Politics & Government

Committee Meeting Highlights

New solid waste contract, budget cuts and a departure

Miss last night's Barnegat Township Committee meeting? Here's our regular breakdown of the main news:

  • Following a shared services agreement negotiation, the Township Committee accepted a bid by Waste Management, Inc. to continue providing trash pickup in both communities. According to elected officials and township Administrator David Breeden, the new agreement will save Barnegat $400,000 per year over the next five years, and will save Ocean Township $125,000 per year. Bids for recycling collection were rejected, said Barnegat Mayor Jeffrey Melchiondo, because none came in lower than the cost of current in-house pickup.
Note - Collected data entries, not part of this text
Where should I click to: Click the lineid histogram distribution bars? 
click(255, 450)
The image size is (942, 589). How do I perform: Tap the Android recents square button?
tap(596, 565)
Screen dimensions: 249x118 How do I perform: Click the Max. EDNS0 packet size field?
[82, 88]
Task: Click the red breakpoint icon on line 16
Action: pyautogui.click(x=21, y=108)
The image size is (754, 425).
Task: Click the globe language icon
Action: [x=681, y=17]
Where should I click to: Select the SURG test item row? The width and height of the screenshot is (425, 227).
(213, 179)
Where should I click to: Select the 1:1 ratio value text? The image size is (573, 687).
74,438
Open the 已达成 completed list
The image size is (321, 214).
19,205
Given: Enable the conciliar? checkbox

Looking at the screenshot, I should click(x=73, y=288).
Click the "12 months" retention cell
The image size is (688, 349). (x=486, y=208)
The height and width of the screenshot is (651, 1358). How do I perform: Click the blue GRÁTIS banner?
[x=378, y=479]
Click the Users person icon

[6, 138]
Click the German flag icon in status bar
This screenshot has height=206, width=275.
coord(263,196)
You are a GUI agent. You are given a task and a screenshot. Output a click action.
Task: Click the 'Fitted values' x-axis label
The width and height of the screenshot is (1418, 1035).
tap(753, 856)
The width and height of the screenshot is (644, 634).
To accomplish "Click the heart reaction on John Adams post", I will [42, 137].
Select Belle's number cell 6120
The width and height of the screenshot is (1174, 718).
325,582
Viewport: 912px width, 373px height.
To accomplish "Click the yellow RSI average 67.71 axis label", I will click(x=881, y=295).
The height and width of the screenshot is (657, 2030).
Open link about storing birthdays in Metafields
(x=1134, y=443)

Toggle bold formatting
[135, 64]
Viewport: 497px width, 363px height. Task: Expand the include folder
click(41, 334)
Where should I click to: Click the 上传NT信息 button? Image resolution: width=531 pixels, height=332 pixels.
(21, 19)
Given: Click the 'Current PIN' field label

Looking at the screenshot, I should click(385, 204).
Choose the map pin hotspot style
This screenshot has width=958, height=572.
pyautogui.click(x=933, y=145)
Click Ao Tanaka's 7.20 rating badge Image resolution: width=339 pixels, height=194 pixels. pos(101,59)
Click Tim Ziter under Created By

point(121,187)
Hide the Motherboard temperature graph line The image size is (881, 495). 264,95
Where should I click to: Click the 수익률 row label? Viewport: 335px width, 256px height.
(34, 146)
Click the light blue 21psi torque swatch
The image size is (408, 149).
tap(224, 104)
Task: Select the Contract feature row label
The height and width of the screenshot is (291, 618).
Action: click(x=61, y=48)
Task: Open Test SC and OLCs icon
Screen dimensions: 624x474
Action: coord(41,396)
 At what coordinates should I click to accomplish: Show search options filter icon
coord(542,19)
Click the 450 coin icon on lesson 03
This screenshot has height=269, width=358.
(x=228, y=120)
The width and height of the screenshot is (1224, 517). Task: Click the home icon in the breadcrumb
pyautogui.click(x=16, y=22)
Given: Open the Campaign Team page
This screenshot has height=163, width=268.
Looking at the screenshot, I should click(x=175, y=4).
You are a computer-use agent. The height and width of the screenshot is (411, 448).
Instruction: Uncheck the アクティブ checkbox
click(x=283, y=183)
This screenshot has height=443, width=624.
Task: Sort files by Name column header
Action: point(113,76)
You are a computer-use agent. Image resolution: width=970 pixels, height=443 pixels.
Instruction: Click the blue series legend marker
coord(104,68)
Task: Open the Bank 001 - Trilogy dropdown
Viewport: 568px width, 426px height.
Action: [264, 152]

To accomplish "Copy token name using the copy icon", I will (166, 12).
Check back with Barnegat Patch today for more details on the contract.
  • Deputy mayor Alfonso Cirulli said the township budget remains the Committee’s “main concern,” and said that while he can’t yet give specifics, the township is facing an across-the-board reduction in its workforce that will amount to a half-million-dollar cut. “Everything will be taken down to the bare minimum without putting (the township) at risk,” he said, adding that contracts with the police department, still under negotiation, will hopefully help stabilize any further increases in the budget.
  • Melchiondo announced a separation agreement between the township and longtime clerk Kathleen T. West, who will retire at the end of the month. Deputy municipal Clerk Sharon Auer will be appointed acting clerk June 24, Melchiondo said.
  • Committeeman Al Bille urged residents to contact their representatives in Congress to push for support of local post offices. Several in Ocean County face closure, he said, and “coming down the line, it’s going to affect our community.”
  • Township Administrator David Breeden said that in a recent meeting with township engineer John Hess and himself, Department of Environmental Protection officials said they had secured funding to dredge the shoaled entranced to Double Creek, the passage to Barnegat Bay for many local boaters. The township again offered its municipal dock parking lot on East Bay Avenue as a temporary storage site for dredging spoils come fall, said Breeden, but per its own rules, the DEP would need to find an ecologically safe permanent location for the dredged material – and it’s still looking.